Between 1867 and 1870, the U. S. government moved the Shawnee and Delaware tribes into this area from Kansas, another section of Indian Territory. Then the area was assigned as part of the Delaware and Cooweescoowee districts of the Cherokee Nation, Indian Territory, after the US government had made new treaties with the tribes that had allied with the Confederacy during the Civil War.

In 1871, the federal government took Cherokee land for the Missouri, Kansas and Texas Railroad to construct a north–south railroad through this area, while the Atlantic and Pacific Railroad (later acquired by the St. Louis and San Francisco Railway) was allowed to build an east–west line that ran through Vinita in the same year. This line was extended through Tulsa, Oklahoma in 1881–2.

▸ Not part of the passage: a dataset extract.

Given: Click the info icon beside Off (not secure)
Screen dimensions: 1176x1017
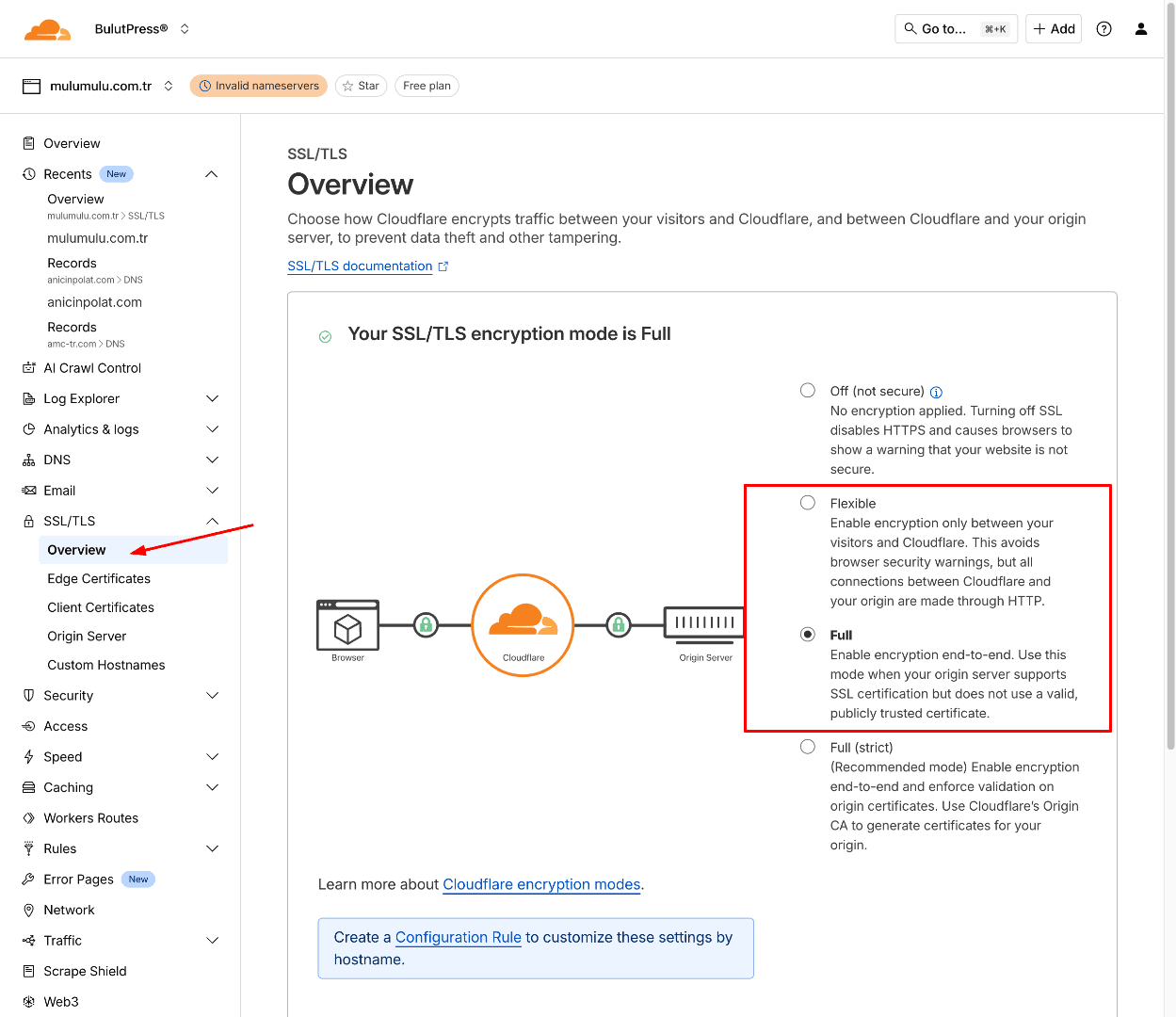Looking at the screenshot, I should click(936, 393).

Coal mining began in this area after the Civil War. Mine companies used both tunnel and strip mines, but they did not begin major production until about 1900. Production has continued into the 21st century.

Other resource exploitation was based on oil, and the first oil refinery began operations by 1911; it was operated by Sinclair Oil until the 1920s. Otherwise, farming and ranching were the mainstays of the county economy.

The county was organized in 1907, at the Oklahoma Statehood Convention. It was named for Granville Craig, a prominent Cherokee farmer of mixed race who had property near Bluejacket.

Geography
According to the U.S. Census Bureau, the county has a total area of , of which  is land and  (0.2%) is water. The county lies in the Osage Plains, on the western edge of the Ozark Plateau, and drains into several tributaries of the Neosho River.

Major highways

Adjacent counties
 Labette County, Kansas (north)
 Cherokee County, Kansas (northeast)
 Ottawa County (east)
 Delaware County (southeast)
 Mayes County (south)
 Rogers County (southwest)
 Nowata County (west)

Demographics

As of the census of 2006, there were 14,880 people, 5,620 households, and 3,945 families residing in the county.  The population density was 20 people per square mile (8/km2).  There were 6,459 housing units at an average density of 8 per square mile (3/km2).  The racial makeup of the county was 68.54% White, 16.31% Native American, 3.09% Black or African American, 0.18% Asian, 0.03% Pacific Islander, 0.48% from other races, and 11.37% from two or more races.  1.20% of the population were Hispanic or Latino of any race.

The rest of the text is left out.